→ EXERCISE PROMPT: Reproduce the records starting at the line that contains "Task: Click the blue" and ending at the line that contains "pos(317,111)", with requests included, shifting every coordinate in the answers by adding -125 to it. Leave the pictures out of your answer.

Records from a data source
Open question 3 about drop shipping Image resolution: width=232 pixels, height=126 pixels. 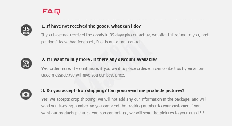coord(113,90)
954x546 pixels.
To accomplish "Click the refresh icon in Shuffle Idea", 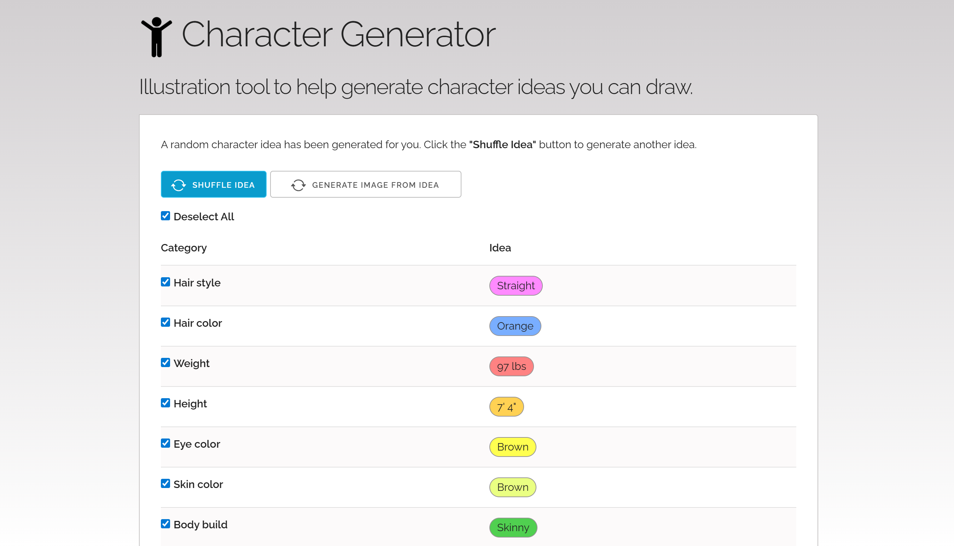I will pyautogui.click(x=178, y=185).
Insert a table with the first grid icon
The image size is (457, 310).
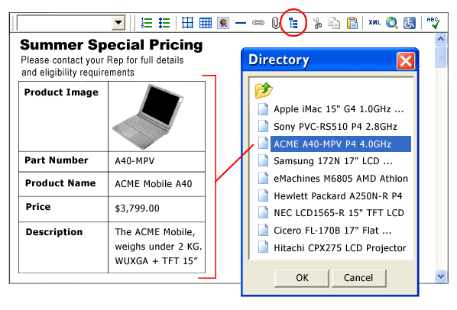click(x=187, y=23)
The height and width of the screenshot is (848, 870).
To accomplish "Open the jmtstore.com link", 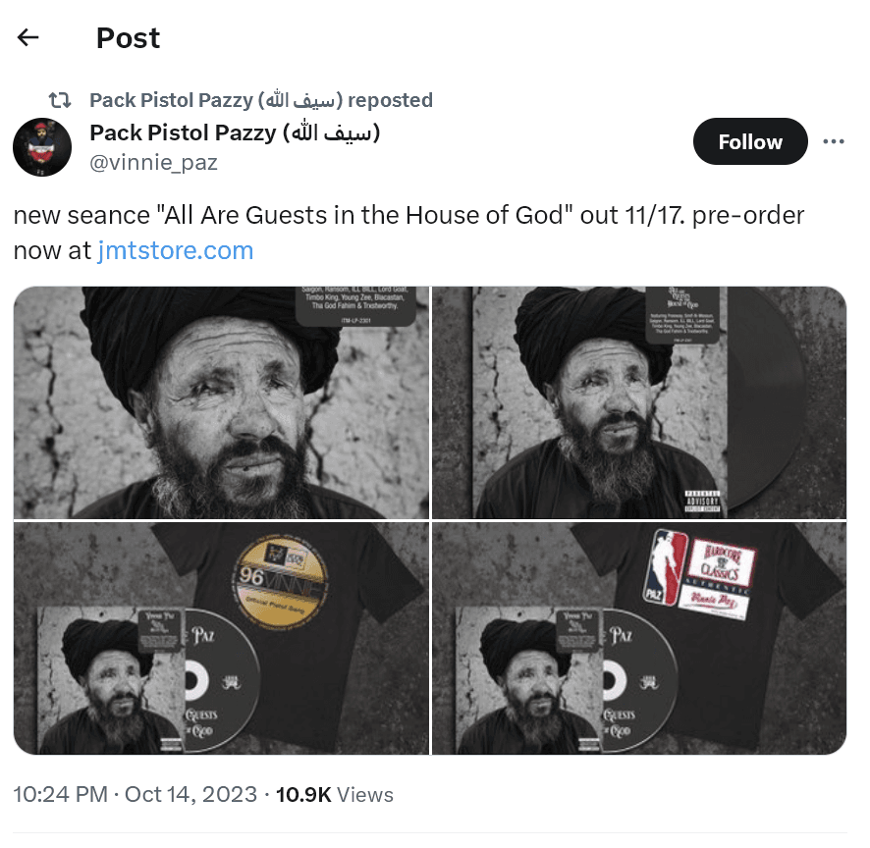I will click(176, 250).
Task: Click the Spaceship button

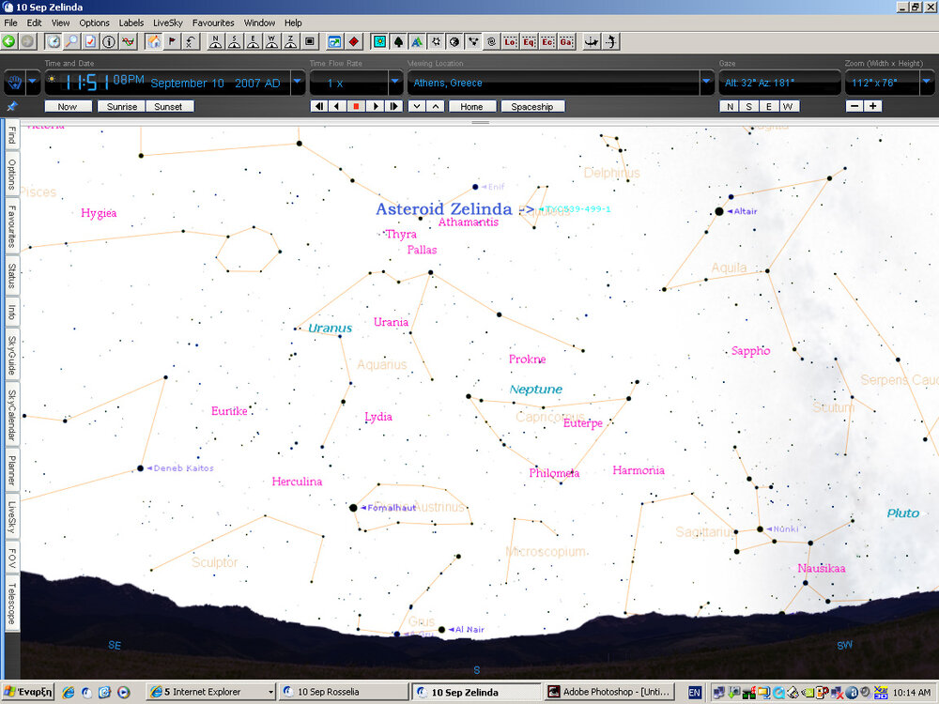Action: (x=532, y=106)
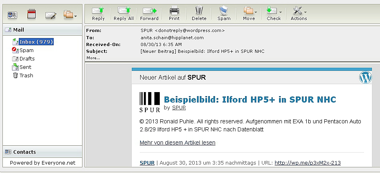This screenshot has width=380, height=173.
Task: Follow the Mehr von diesem Artikel lesen link
Action: [177, 143]
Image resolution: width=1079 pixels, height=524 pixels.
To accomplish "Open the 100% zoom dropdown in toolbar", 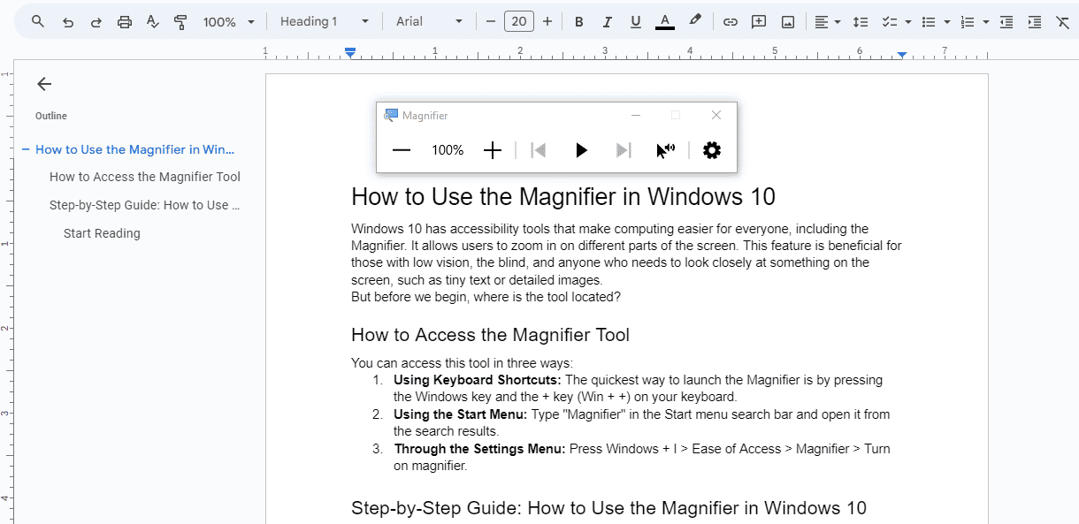I will (228, 22).
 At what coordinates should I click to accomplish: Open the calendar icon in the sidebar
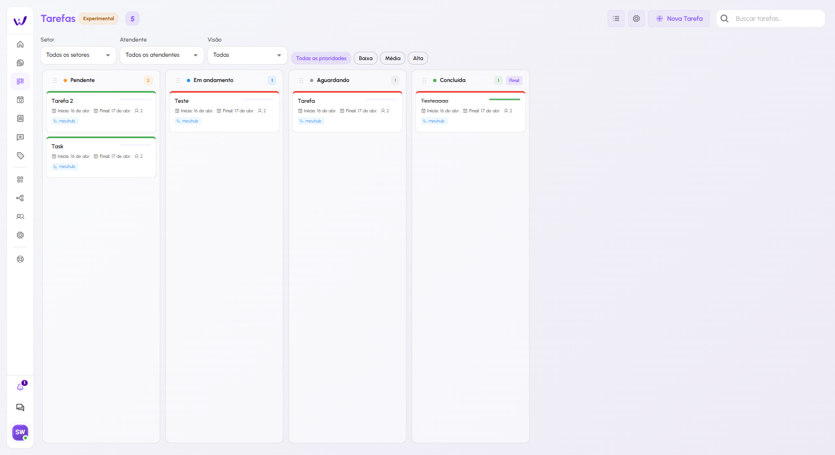[x=20, y=100]
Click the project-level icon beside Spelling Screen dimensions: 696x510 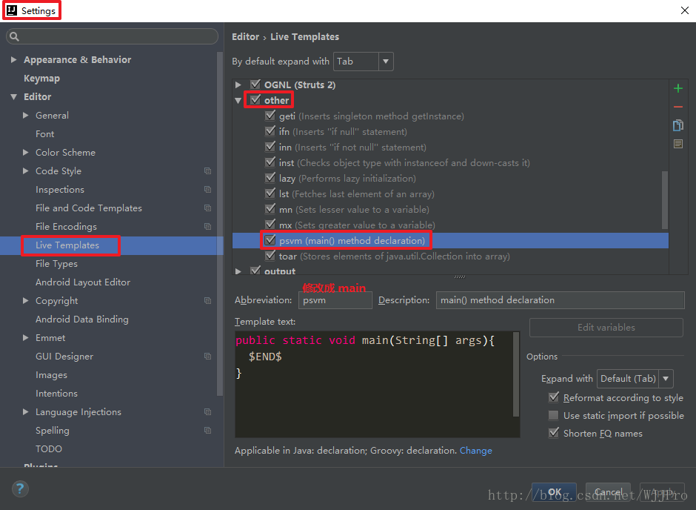click(207, 431)
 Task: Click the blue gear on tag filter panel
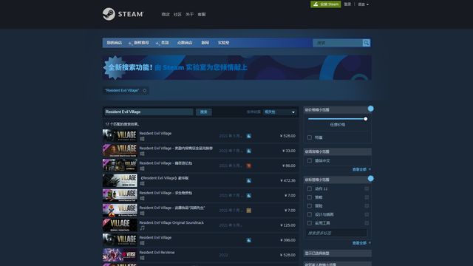(x=371, y=179)
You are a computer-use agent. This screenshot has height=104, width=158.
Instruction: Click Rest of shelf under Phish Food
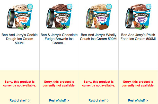pos(136,100)
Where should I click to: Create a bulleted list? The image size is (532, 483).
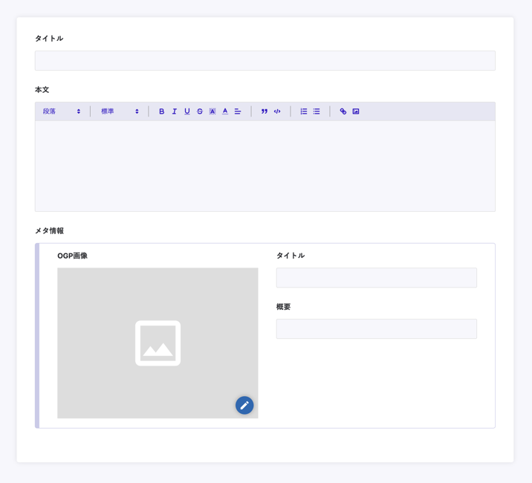pos(317,111)
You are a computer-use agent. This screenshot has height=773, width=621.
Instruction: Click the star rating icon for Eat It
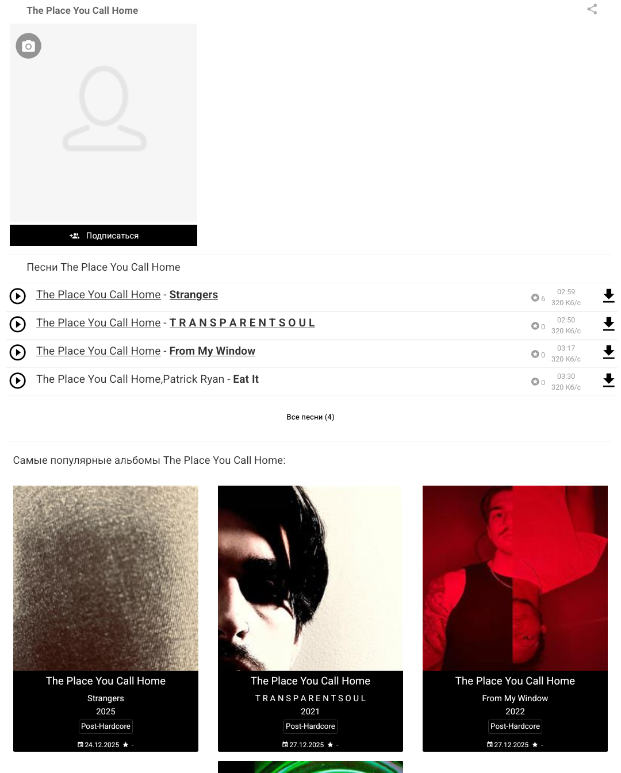(535, 382)
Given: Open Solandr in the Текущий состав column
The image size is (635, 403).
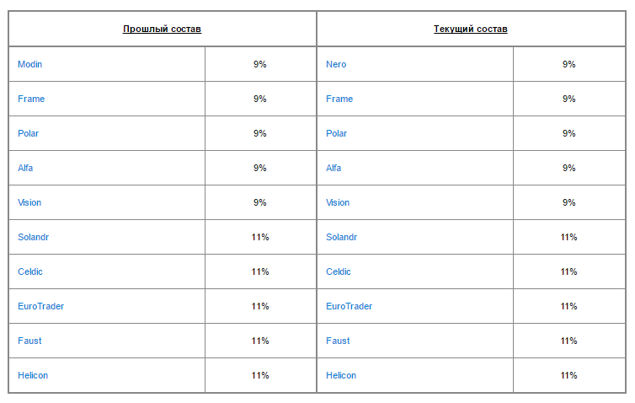Looking at the screenshot, I should coord(342,237).
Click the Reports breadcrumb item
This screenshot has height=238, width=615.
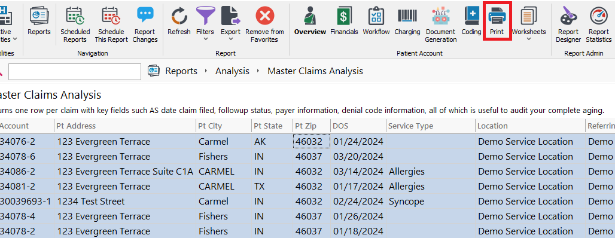point(181,71)
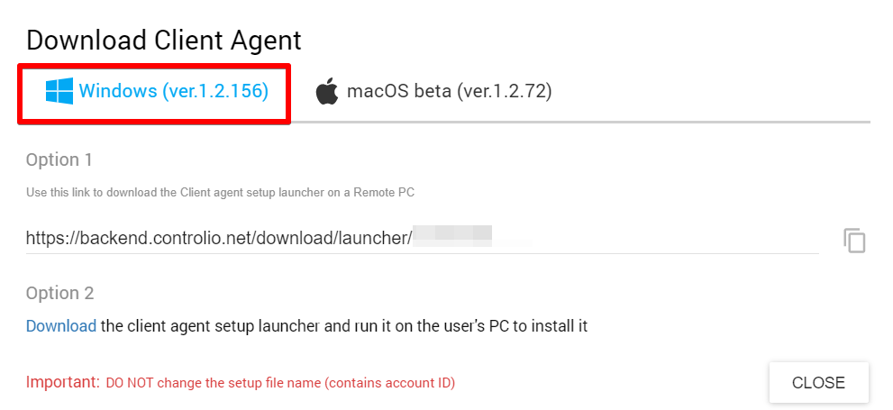Click the 'macOS beta' label text

(x=399, y=92)
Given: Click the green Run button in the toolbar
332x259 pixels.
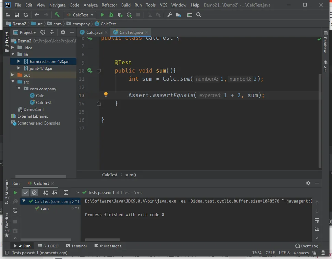Looking at the screenshot, I should point(102,15).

→ EXERCISE RESPONSE:
 Task: Click the blue gear on tag filter panel
(x=246, y=54)
You are a computer-use agent. This screenshot has height=104, width=158.
Instruction: Click Rest of shelf under Phish Food
pos(11,-25)
Where should I click to: Create a bulleted list? The image size is (532, 483).
pos(192,-14)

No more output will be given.